Couple of newbie questions...

Received my ONR and hope to use it this weekend. Firstly, I live in London so a hard water area. Is 4 capfuls (from the 32oz bottle) with 10L of water sound about right? Secondly, how much product/water ratio for use QD? 

Moving on slightly..can ONR be used before and after claying? And can I skip the polishing stage and wax it straight after clay/wash? 

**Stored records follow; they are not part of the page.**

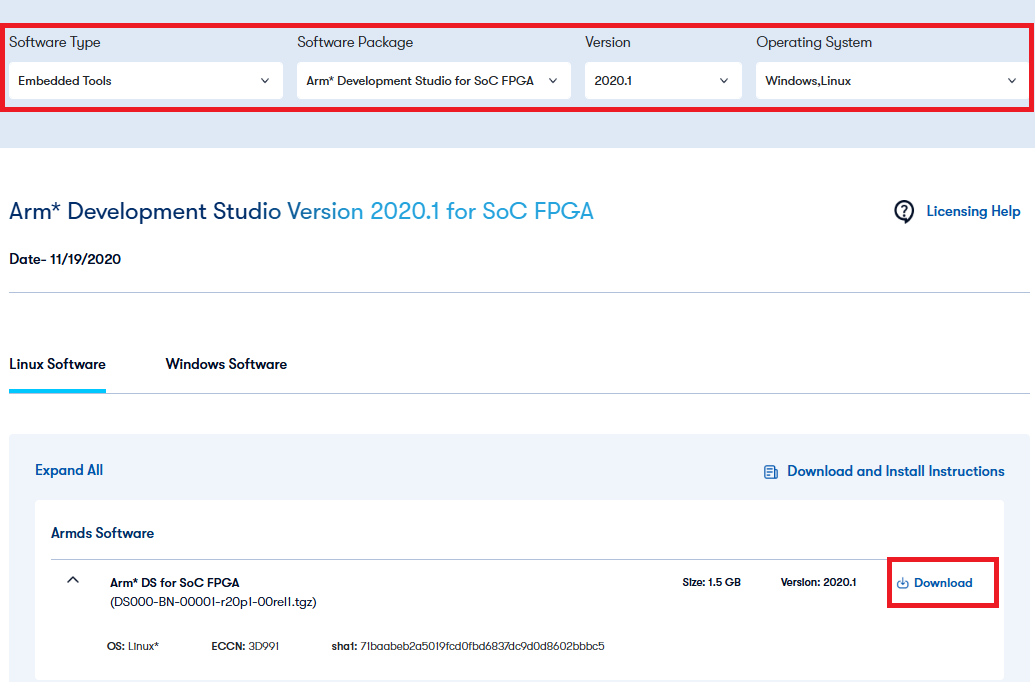Screen dimensions: 1035x682
Task: Switch to the Windows Software tab
Action: 226,364
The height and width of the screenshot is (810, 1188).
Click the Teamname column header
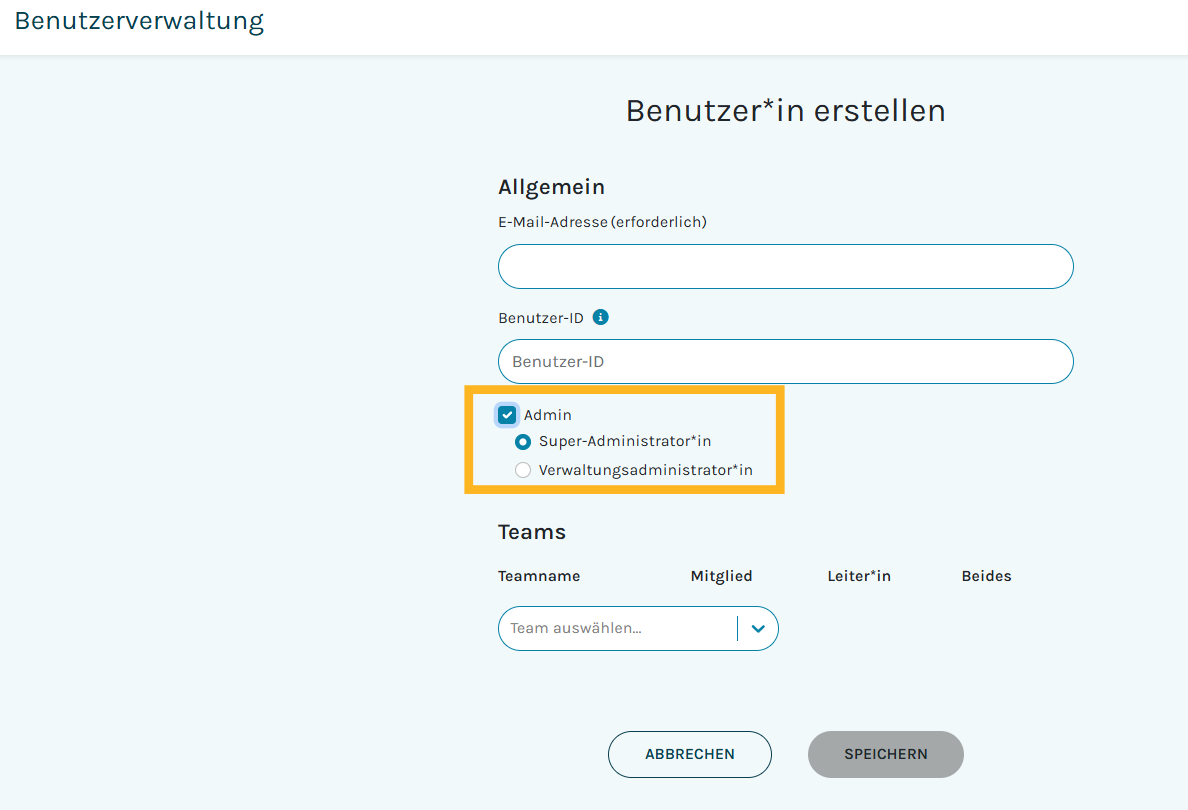pyautogui.click(x=539, y=576)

My missus has noticed I'm getting obsessed and I havent even lifted a sponge !


----------



## m1pui (Jul 24, 2009)

Everything you need should be in here. http://www.detailingworld.co.uk/forum/showthread.php?t=195294

For QD, it's about 32:1 dilution IIRC.
4 caps to 10L sounds about right.

Yes it can be used before and after claying. You probably will still need to polish though to get rid of any marring the claying may cause.


----------



## noobie (Jan 19, 2014)

Thanks for the reply. How do I effectively polish by hand? Is there a beginners guide to polishing?


----------



## m1pui (Jul 24, 2009)

Basically;





Have you got any polish?

The most common way to start out is just get something like meg's applicator pads (http://www.halfords.com/webapp/wcs/..._productId_201965_langId_-1_categoryId_165609) and AG SRP (http://www.halfords.com/webapp/wcs/...earch&storeId=10001&catalogId=10151&langId=-1) and some MF's for buffing off

Like everything with this hobby though, there is a multitude of alternatives if you want to go further.


----------



## noobie (Jan 19, 2014)

Thanks for the vid. I haven't got any polish yet, just thinking ahead a little. Maybe a job for the spring months. I read AG SRP together with AG HD wax is a good combination and easy to use so will look at that. 

I don't want to go beyond that!


----------